Another example, using the ColourPoint type again, receives a point and a radius in addition to a list of points as arguments, and then, yields a list of all points which are located within the radius around the point passed as the first argument:

inRadius :: ColourPoint -> Float -> [ColourPoint] -> [ColourPoint]
inRadius point radius []
  = []
inRadius point radius (p : ps)
  | distance point p <= radius = p : inRadius point radius ps
  | otherwise                  =     inRadius point radius ps

Reductions: combining the elements of a list

Another important pattern of recursive functions are reductions, which combine the elements of a collection, such as a list, into a new value. An example is the product function, which we mentioned at the start of this chapter and which computes the product of all the elements of a given list:

product [x1, x2,… , xn] ⇒ x1 * x2 * ⋯ * xn

Using our knowledge about the recursive nature of lists, we can rephrase the task as defining a function product computing

product (x1 : (x2: ⋯ : (xn: [])⋯)  ⇒ x1 * x2 * ⋯ * xn

By fixing a suitable order for the calculation of the products on the right hand side and adding the neutral value of multiplication (i.e. 1), we get the right hand side exactly into the same format as the recursive list representation, replacing : with *, and [] with the neutral element of multiplication, 1:

product (x1: (x2: ⋯ : (xn: [])⋯)  ⇒ (x1 * (x2 * ⋯ * (xn * 1)⋯)

Thus, we can use a recursive function definition following the recursion inherent in the list data structure — this is known as structural recursion. For the base case, we have product applied to an empty list; i.e., nil. From the above specification of product, it is clear that we have to return 1 (the neutral value) in this case:

product [] = 1

The recursive case is that of a non-empty list, where cons allows us to decompose the list into a head and a tail. We multiply the head with the result of recursively applying product to the tail of the list. So, overall, we have

product :: Num a => [a] -> a
product []     = 1
product (x:xs) = x * product xs

This definition clearly does what we said before. It replaces nil by 1 and cons by multiplication. Reductions like product constitute a common pattern of structurally recursive functions.

Inside reductions. To see how a list traversal proceeds, let us look at the stepwise evaluation of product [3, 5, 6], which we write as product (3:(5:(6:[]))) to make the recursive structure of the list explicit:

product (3:(5:(6:[])))  ⇒  3 * product (5:(6:[]))

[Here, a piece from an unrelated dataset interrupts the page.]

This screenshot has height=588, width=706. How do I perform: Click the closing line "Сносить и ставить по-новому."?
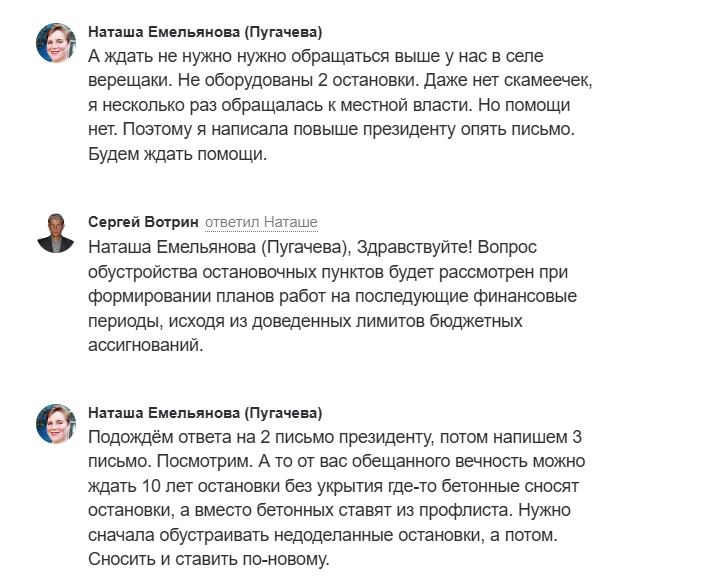click(208, 559)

                 ⇒  3 * (5 * product (6:[]))

                 ⇒  3 * (5 * (6 * product []))

                 ⇒  3 * (5 * (6 * 1))

                 ⇒  90

A general recursive pattern of reductions. There are many other examples of commonly used reductions. For instance, calculating the sum of a list is almost identical to the product function:

sum :: Num a => [a] -> a
sum []     = 0
sum (x:xs) = x + sum xs

Calculating the minimum or maximum of a list is also similar. However, in this case, it is not clear what the return value for an empty list ought to be. One option is to leave the case of empty lists undefined and proceed as follows (note that we are using min as infix operator by enclosing it in backquotes):

minList :: [Int] -> Int
minList (x:[]) = x
minList (x:xs) = x `min` minList xs

The first equation applies whenever the argument list has exactly one element. The second, by itself, applies whenever a list has at least one element; so, the two patterns overlap. However, for any given argument, code evaluation tests patterns starting with the first equation and then working its way down. The first equation with a matching pattern will be selected. Hence, if a list has exactly one element, minList will always pick the first equation; it will only select the second equation if the argument list has more than one element. If the list is empty, the result is undefined; i.e, this version of minList is a partial function.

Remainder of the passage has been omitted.